If you could send these stories back to 1964, would we even have a Civil Rights Act? Or would most of America have knocked itself unconscious from the massive face-palming.
The link goes to a Campus Reform report on this blog post by a black librarian named April Hathcock. From the actual blog post:
I’m an introvert, an over-achiever, and an over-joiner, so I’m always faced with having to be conscious about taking breaks, saying no, and engaging in other forms of self-care. But when you combine that with 5 days of being talked at, over, and through by folks in a profession that’s 88% white…well, let’s just say I hit my limit.

Its been 5 straight days of being tone-policed and condescended to and 'splained to. Five days of listening to white men librarians complain about being a “minority” in this 88% white profession–where they consistently hold higher positions with higher pay–because they don’t understand the basics of systemic oppression... Five days of having “nice white ladies” tell you to be “civil” and “professional” when you talk about the importance of acknowledging oppression and our profession’s role in it. 
See? She's raising the problem I call "civility bullshit."

## [Records from a data source]
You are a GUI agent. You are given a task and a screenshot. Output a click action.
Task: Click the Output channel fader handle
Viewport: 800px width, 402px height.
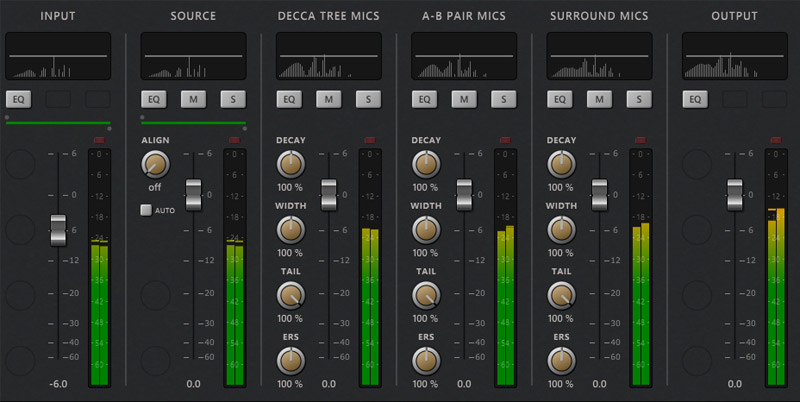[735, 194]
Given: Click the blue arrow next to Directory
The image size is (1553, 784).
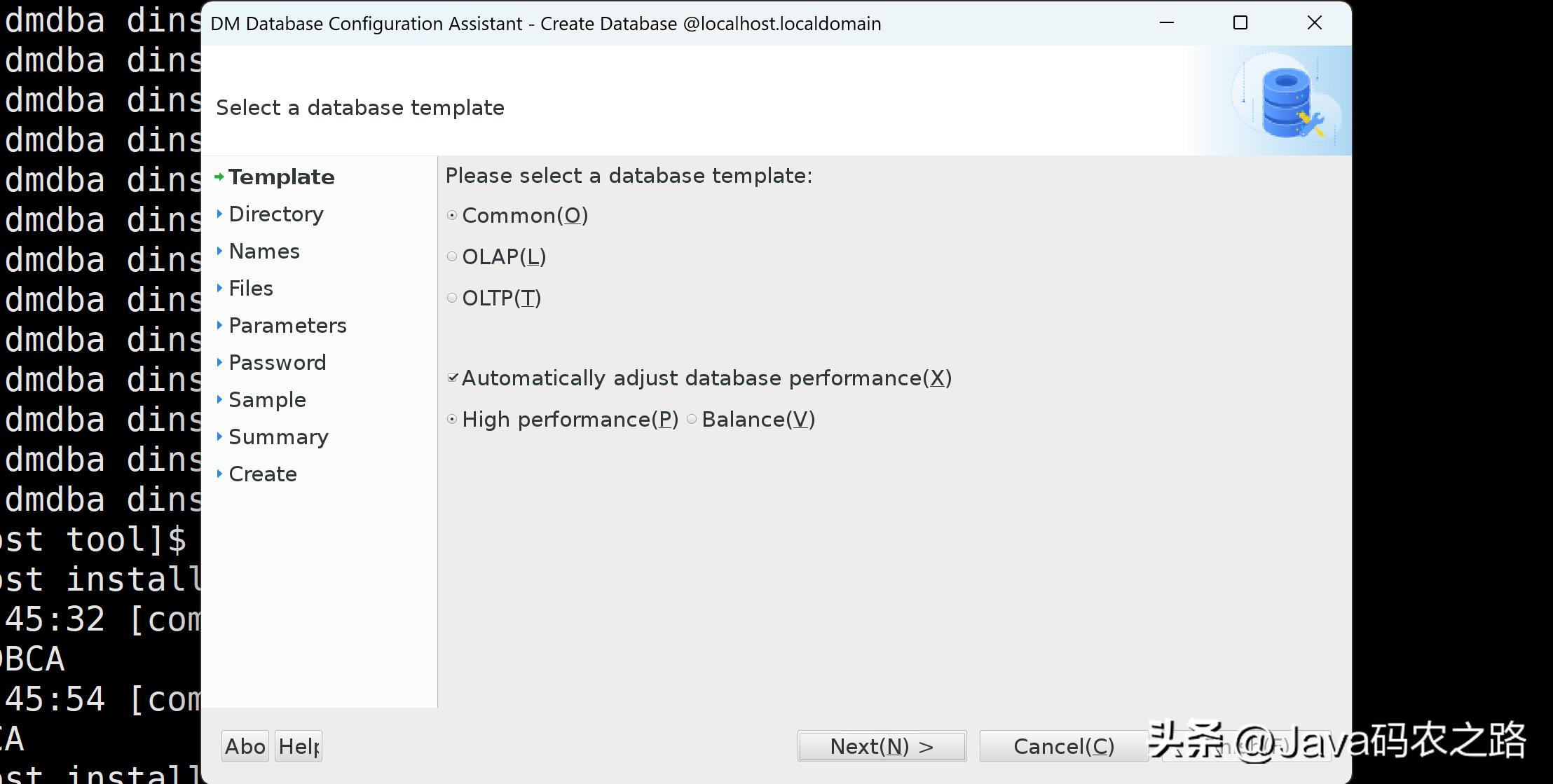Looking at the screenshot, I should point(220,214).
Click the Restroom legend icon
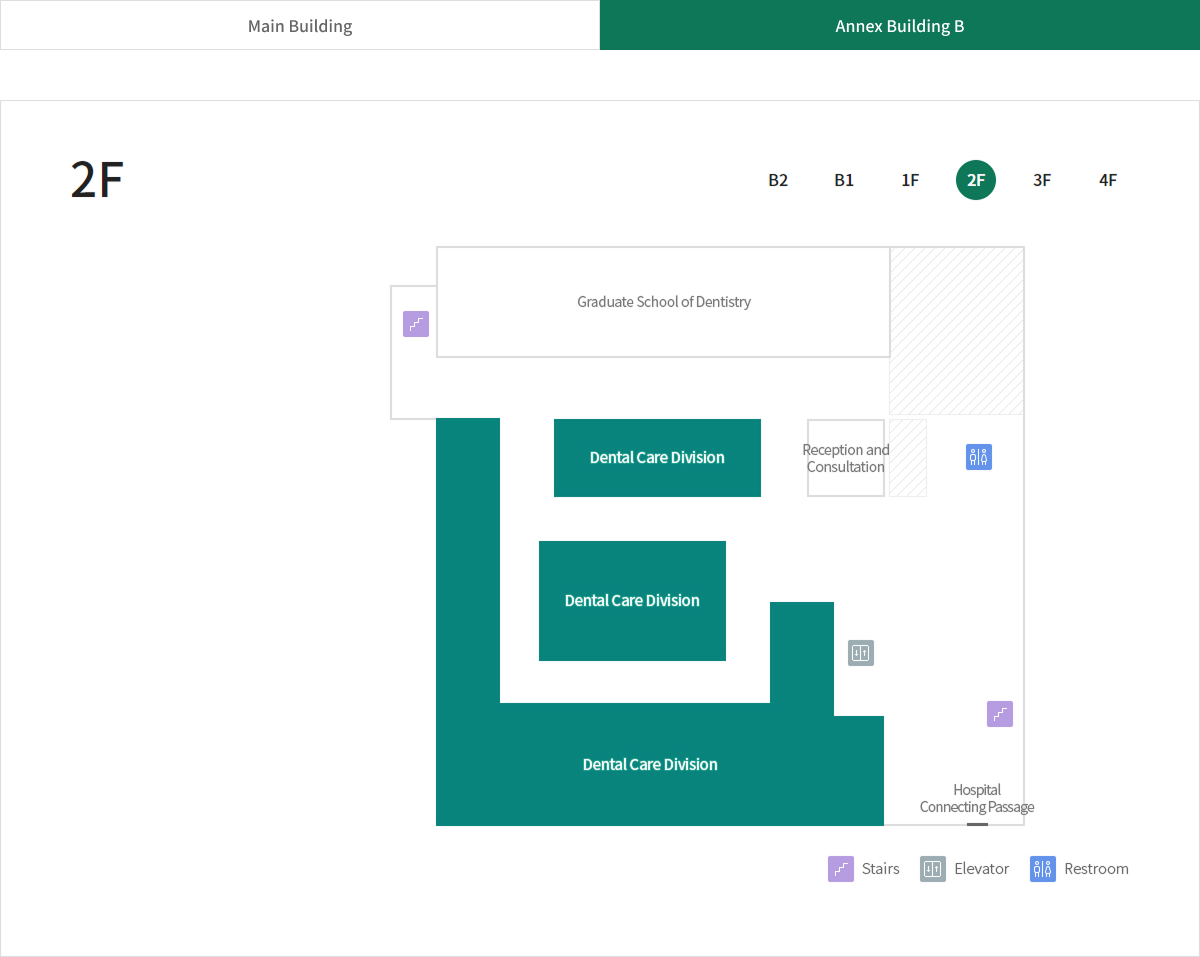This screenshot has height=957, width=1200. [1043, 869]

## [Given instruction 1]
According to the passage about the librarian's blog post, what percentage of the library profession is white?
## [Given instruction 2]
Extract every line of the rows word for word, leaving the pictures out of your answer.

## [Correct response 1]
88%

## [Correct response 2]
You are a GUI agent. You are given a task and a screenshot. Output a click action.
Task: Click the Output channel fader handle
Viewport: 800px width, 402px height.
[735, 194]
Given: Click the blue arrow next to Directory
The image size is (1553, 784).
Looking at the screenshot, I should point(220,214).
Click the Restroom legend icon
This screenshot has height=957, width=1200. [1043, 869]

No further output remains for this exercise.